Stanley Cups Have Lead In Them—Here's What You Need To Know

Bad news, girls – the $35 Stanley Cups we fought over at Target have lead in them.

By Nicole Dominique2 min read

Maybe we should stop hopping on trends.

The Stanley cup craze that we witnessed in 2023 was jarring, to say the least. Stores were limiting how many cups customers could buy. Girls were crying over not receiving it as a gift on Christmas. One woman was even caught stealing $3,800 worth of Stanley cups, and middle schoolers are getting bullied for not having them.

Turns out, the beloved Stanley cups have lead in them.

Screenshots on Facebook show a woman named Stephanie Flannery testing three of her Stanley tumblers for lead. "I saw another post on social media talking about Stanley's having lead. So, I ordered some test swabs on Amazon and this was my results," she wrote, adding photos of swabs next to a Stanley and two other tumblers from different brands.

"I rubbed it on the inside of the cup where the drink is. I tested a Yeti, Rtic and Stanley. The Yeti and Rtic remained yellow resulting in a negative for lead. The Stanley did not. Every single Stanley I owned showed positive for lead. I just wanted to share because I know a lot of us have them."

It's true. The lead is very much in the tumblers we're drinking out of. However, the company asserts that we shouldn't be concerned because there's a protective layer over the lead. “Our manufacturing process currently employs the use of an industry standard pellet to seal the vacuum insulation at the base of our products; the sealing material includes some lead,” a Stanley spokesperson said in a statement. “Once sealed, this area is covered with a durable stainless steel layer, making it inaccessible to consumers.”

“Rest assured that no lead is present on the surface of any Stanley product that comes into contact with the consumer nor the contents of the product," they added.  In a separate statement to NBC affiliate WCNC of Charlotte, North Carolina, Stanley asserted that its products follow all U.S. regulatory requirements.
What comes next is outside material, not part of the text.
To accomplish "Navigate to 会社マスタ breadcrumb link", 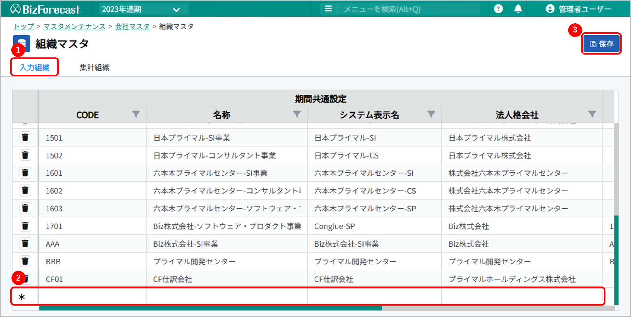I will pos(132,26).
To summarize, the company states that the lead is inaccessible unless the stainless steel carrier comes off, which is possible but "rare," according to the spokesperson.

Basically, Stanley's response is, Yes, our products contain a metal that can cause damage to the brain and nervous system when someone is exposed to high levels, but don't worry, you can totally take your chance with it.

Then again, we all saw that car wreck video with the Stanley tumbler still intact in the cup holder. Perhaps they really do have the best engineers, and it's nothing to be concerned about. In my opinion, we should be worried about it. Our health should be prioritized. And considering how Stanley Black & Decker Inc. is currently worth $14 billion, I'm sure they can afford other alternatives.

Olga Naidenko, the VP of science investigations at the nonprofit Environmental Working Group, spoke out about the issue. “In insulated cups, lead was used in solder that seals the vacuum between the inner and the outer layer of a cup,” she said in an email. “Many manufacturers are now stating that they are using alternatives to lead for sealing vacuum in those types of cups.”

Naidenko added, "Any potential lead exposure is unacceptable, and companies should move to make these products without lead."